• Requirement:
Nothing should appear in the answer except the lines below from the line containing "The width and" through the line containing "You are a GUI", copied exactly, with pictures left out.

• Records supplied:
=== Begin Enclosure ===

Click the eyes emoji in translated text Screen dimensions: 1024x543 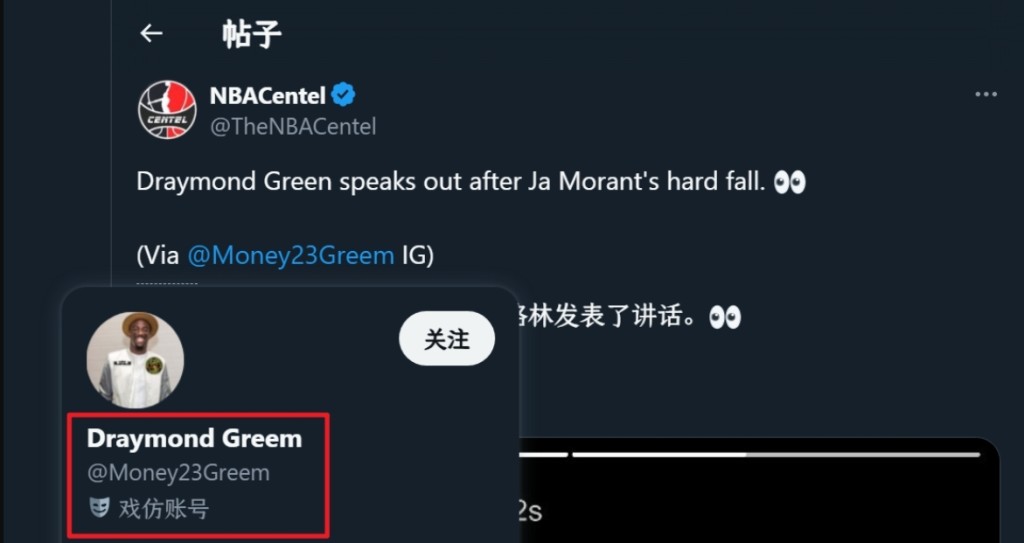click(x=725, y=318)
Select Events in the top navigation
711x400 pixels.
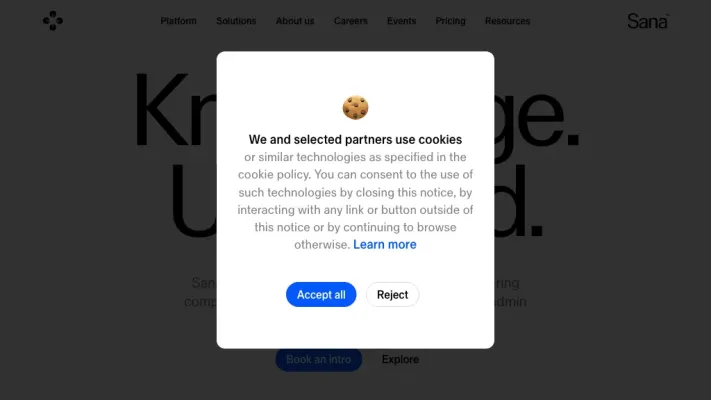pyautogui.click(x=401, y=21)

=== End Enclosure ===
=== Begin Enclosure ===

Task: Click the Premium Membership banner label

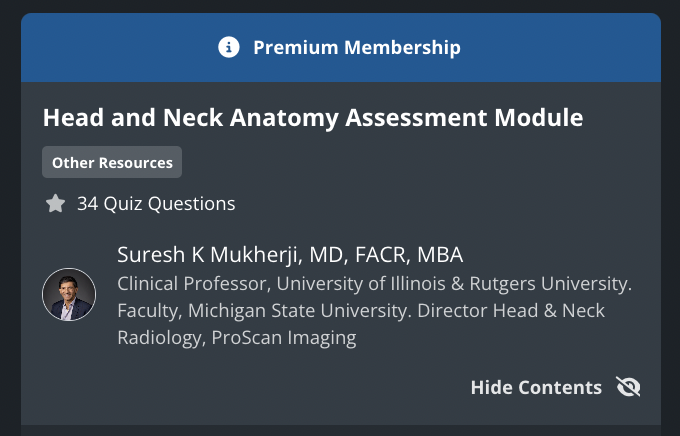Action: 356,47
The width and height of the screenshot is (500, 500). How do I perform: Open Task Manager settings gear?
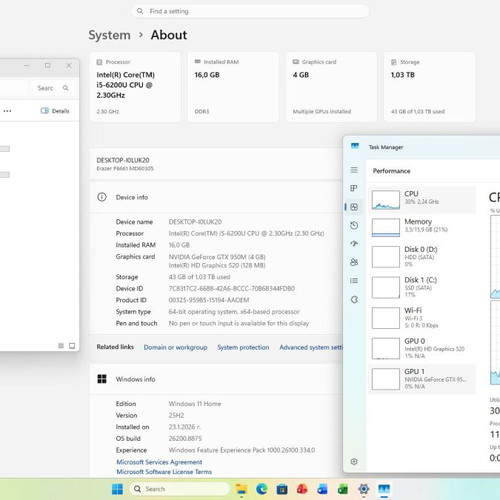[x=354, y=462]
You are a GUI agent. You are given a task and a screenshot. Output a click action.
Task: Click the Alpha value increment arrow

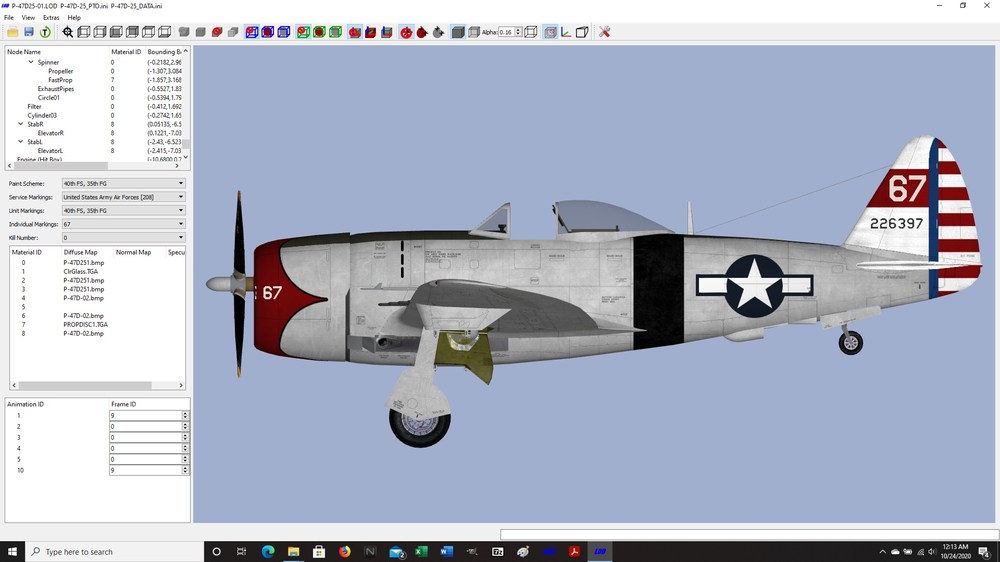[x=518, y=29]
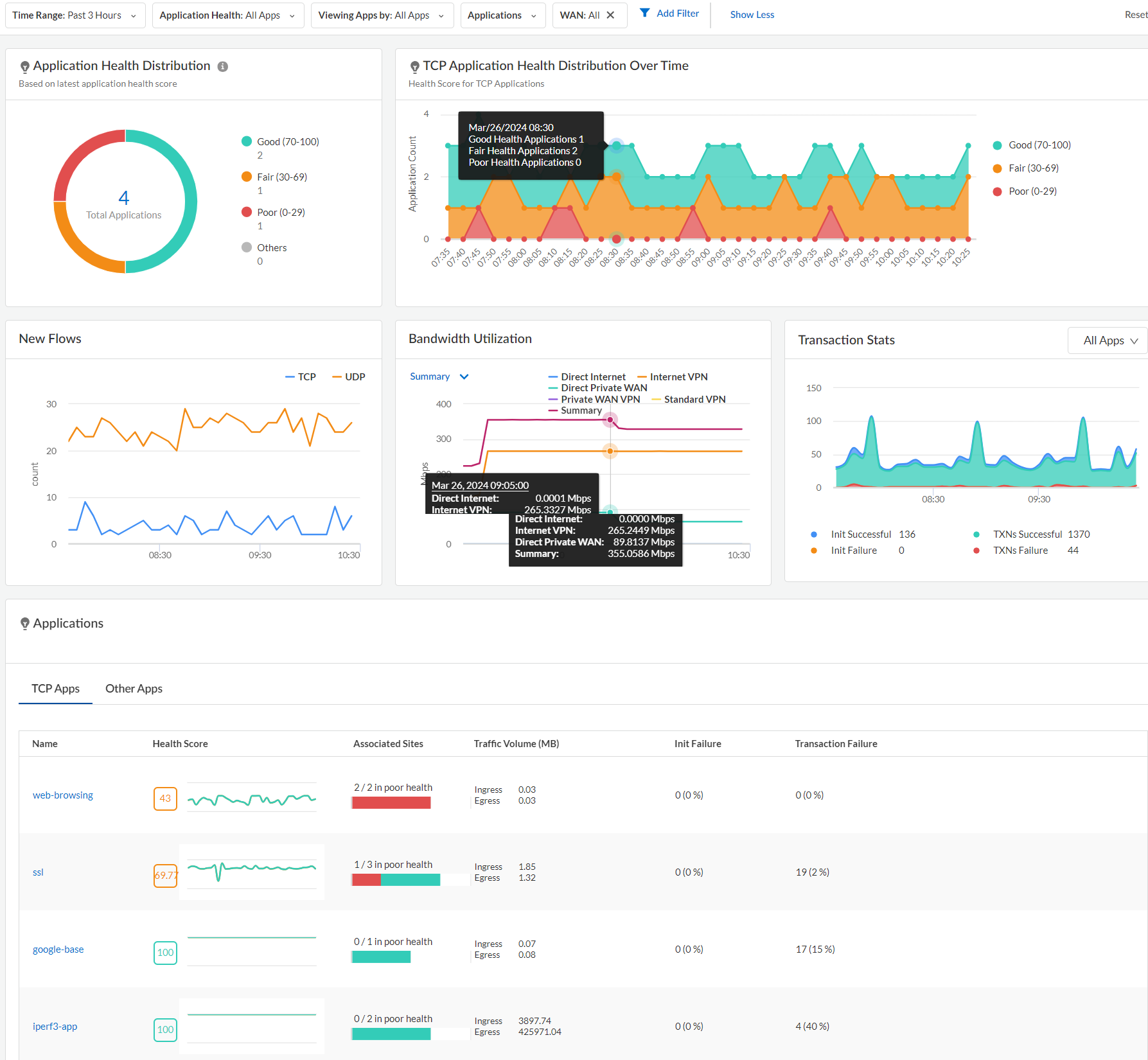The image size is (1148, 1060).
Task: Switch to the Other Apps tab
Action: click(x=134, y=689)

=== End Enclosure ===

• Exercise answer:
The width and height of the screenshot is (500, 500). How do I perform: Open Task Manager settings gear?
[x=354, y=462]
You are a GUI agent. You are given a task and a screenshot. Output a click action.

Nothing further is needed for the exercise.